Could you repeat the data word for word while skipping the pictures?
** Opening EXTRACTED RECORDS block **
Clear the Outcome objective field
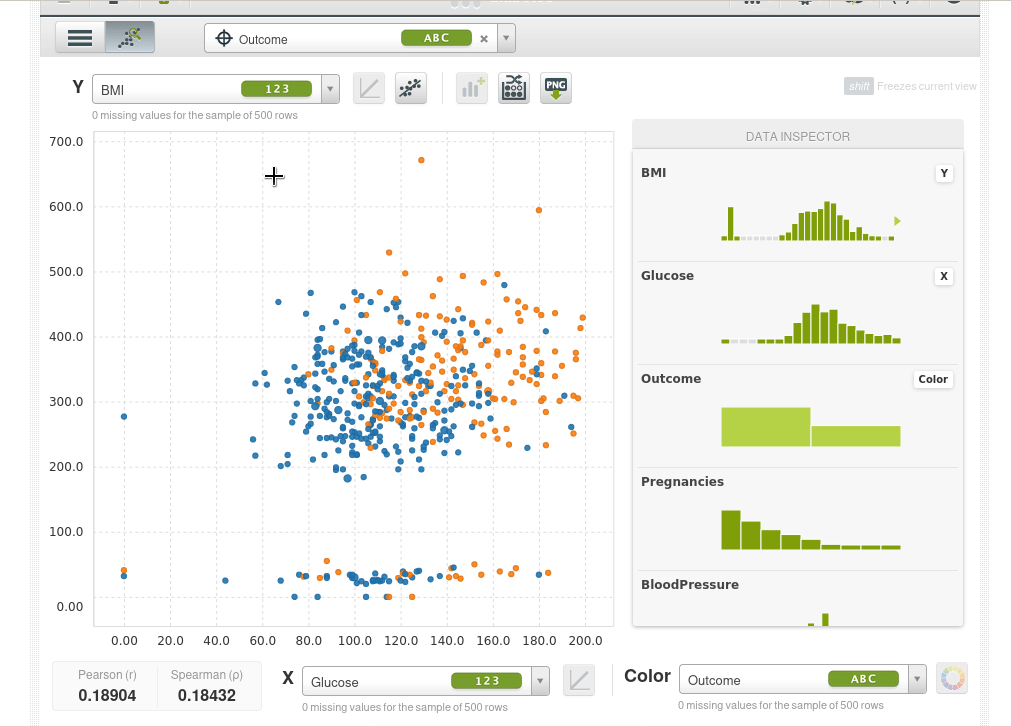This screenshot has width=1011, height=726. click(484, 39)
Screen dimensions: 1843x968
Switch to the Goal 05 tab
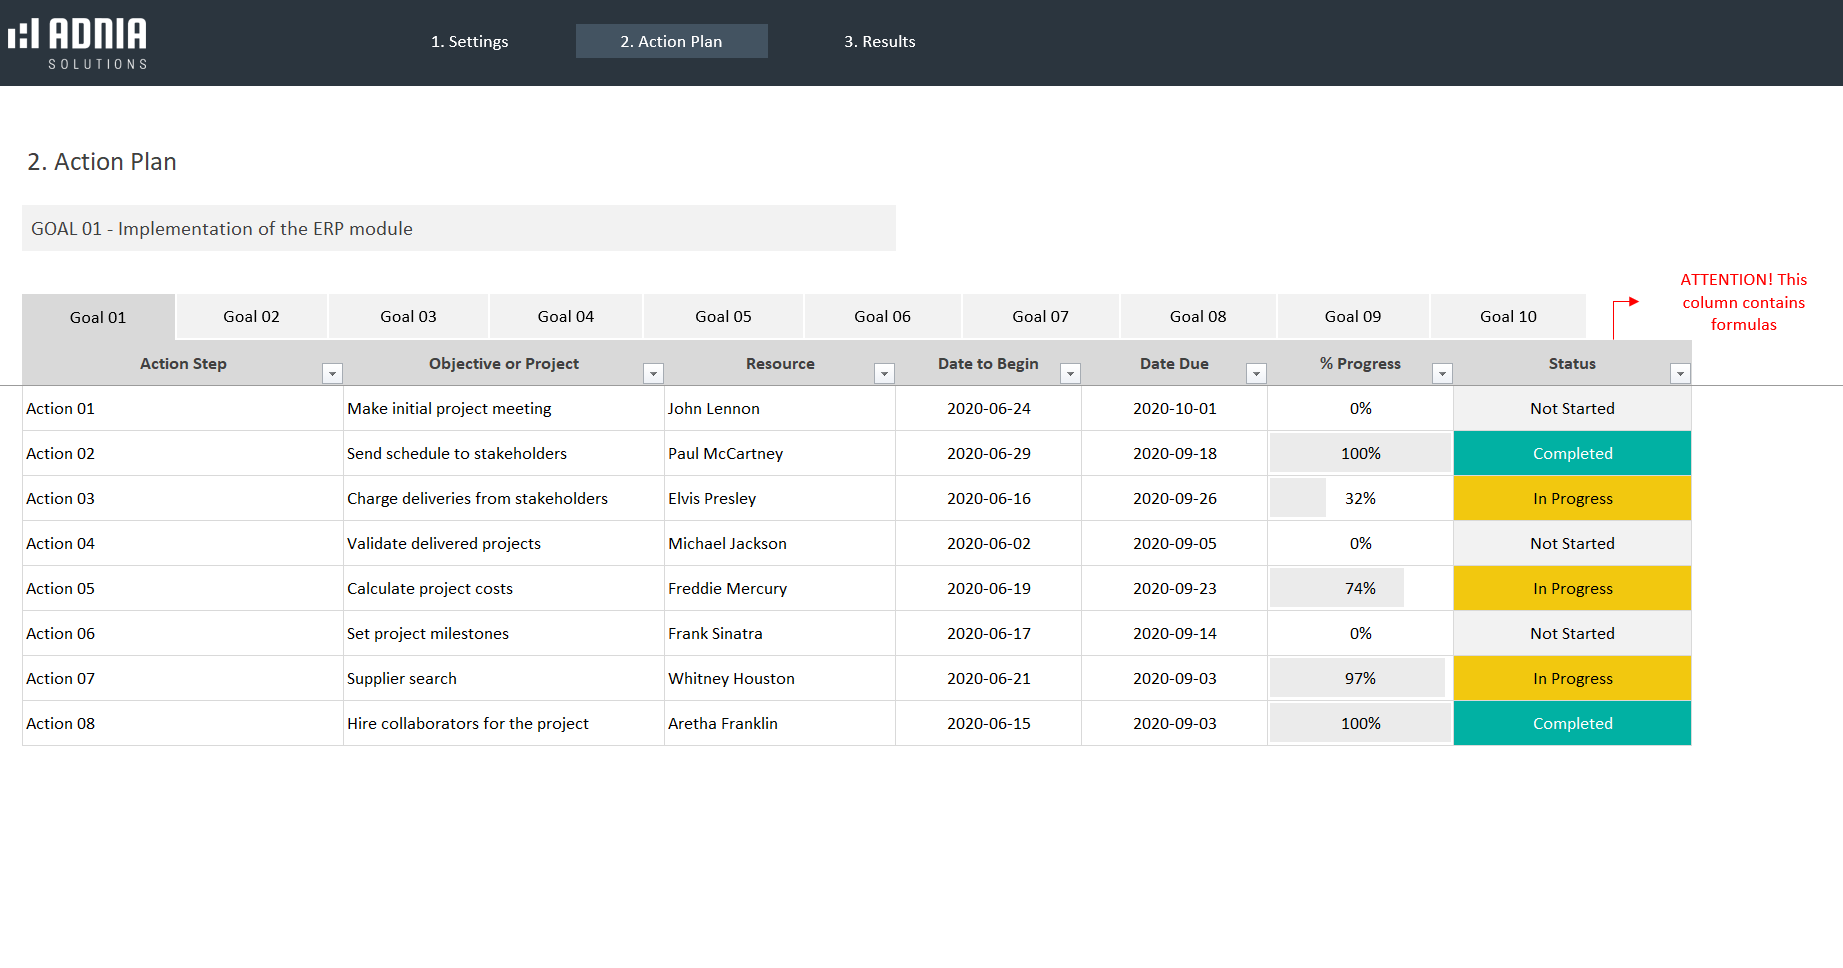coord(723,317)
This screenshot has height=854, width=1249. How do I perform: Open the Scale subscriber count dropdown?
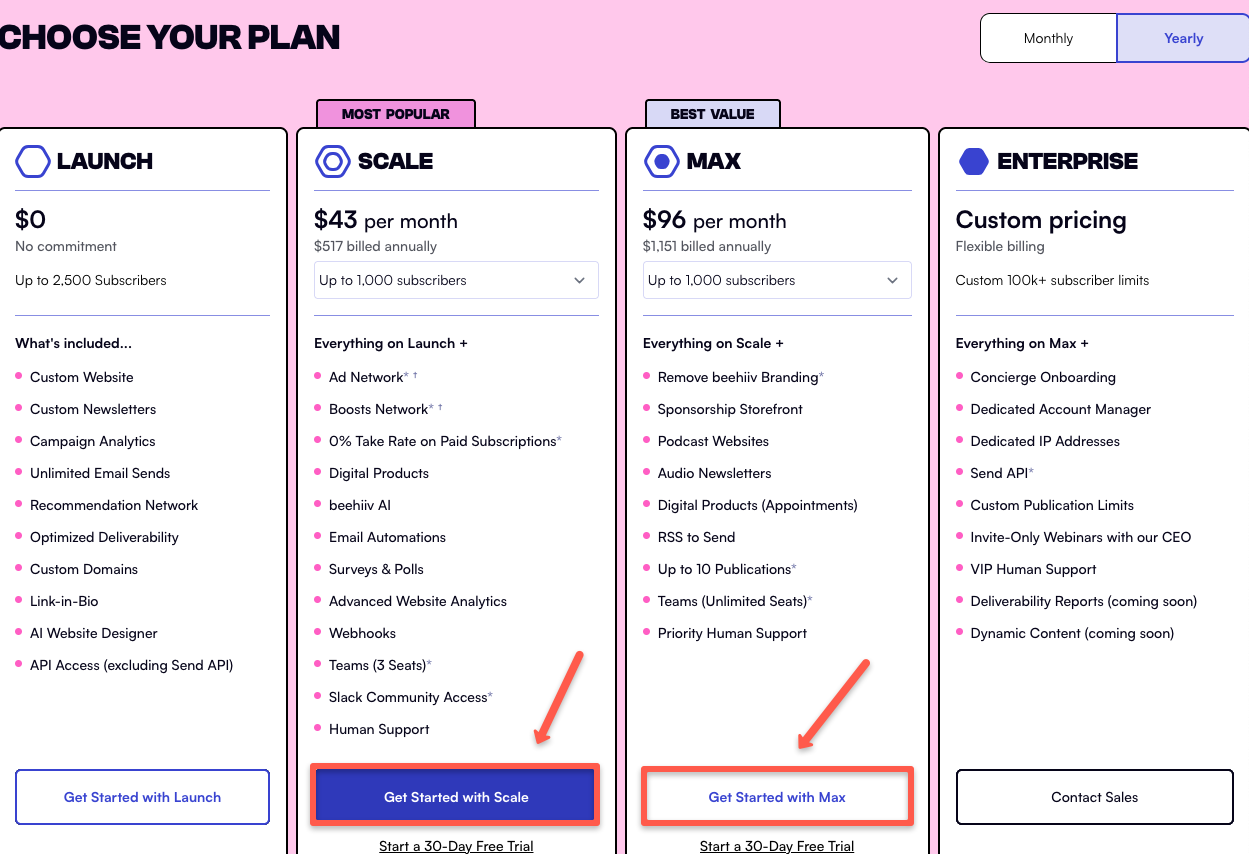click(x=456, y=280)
** Closing EXTRACTED RECORDS block **
EXERCISE OUTPUT:
Clear the Outcome objective field
This screenshot has width=1011, height=726. click(484, 39)
Screen dimensions: 1843x968
Switch to the Goal 05 tab
coord(723,317)
This screenshot has height=854, width=1249. How do I perform: Open the Scale subscriber count dropdown?
click(x=456, y=280)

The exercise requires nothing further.